Mehmed Baždarević ammette che la Bosnia-Erzegovina aveva altri piani in mente per la gara d'andata contro la Repubblica d'Irlanda, ma ritiene che i giochi siano totalmente aperti in vista del ritorno di lunedì a Dublino.

Highlights: Bosnia & Herzegovina 1-1 Republic of Ireland

"Non tutto è perduto", è il messaggio del ct della Bosnia-Erzegovina Mehmed Baždarević dopo il pareggio ottenuto dalla sua squadra nella gara d'andata contro la Repubblica d'Irlanda al termine di una prestazione poco brillante.

L'andata dello spareggio allo stadio Bilino Polje era iniziata abbastanza bene, con il pubblico di casa che ha creato un'eccitante atmosfera nel pre-partita. Si sapeva che nulla si sarebbe deciso venerdì, ma una vittoria, possibilmente senza subire gol, avrebbe messo la Bosnia in una posizione di vantaggio in vista del ritorno di lunedì a Dublino.

I Dragoni sono partiti bene creando un paio di occasioni nelle fasi iniziali, ma man mano che la nebbia ha avvolto il terreno di gioco, anche il loro gioco è diventato meno brillante. Robbie Brady ha segnato un gol in trasferta di vitale importanza per l'Irlanda, ma il gol del pareggio di Edin Džeko, il suo ottavo nelle qualificazioni a UEFA EURO 2016, ha permesso ai suoi di mantenere la sfida in equilibrio.

Robbie Brady dopo il gol dell'1-0
Robbie Brady dopo il gol dell'1-0©Sportsfile

"Ci siamo preparati per ben altro - ammette Baždarević -. Non siamo riusciti a fare quello che avremmo voluto.
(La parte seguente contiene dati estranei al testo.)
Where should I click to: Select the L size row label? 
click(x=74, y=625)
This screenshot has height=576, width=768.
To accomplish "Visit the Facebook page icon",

Il gol Džeko ci ha dato maggiori possibilità in vista della gara di ritorno. Siamo una squadra dotata di forza e qualità, ma dobbiamo dare qualcosa in più se vogliamo andare in Francia". 

Baždarević ritiene che la Bosnia debba migliorare nel possesso palla, e il ritorno dopo la squalifica di Muhamed Bešić potrebbe essere d'aiuto in questo senso. Forse il rischio squalifica ha anche condizionato alcuni giocatori diffidati della Bosnia a Zenica, sapendo che un cartellino giallo avrebbe fatto saltare loro il ritorno.

Come sottolinea Baždarević, lunedì sera a Dublino, però, tutti dovranno dare il massimo delle loro possibilità.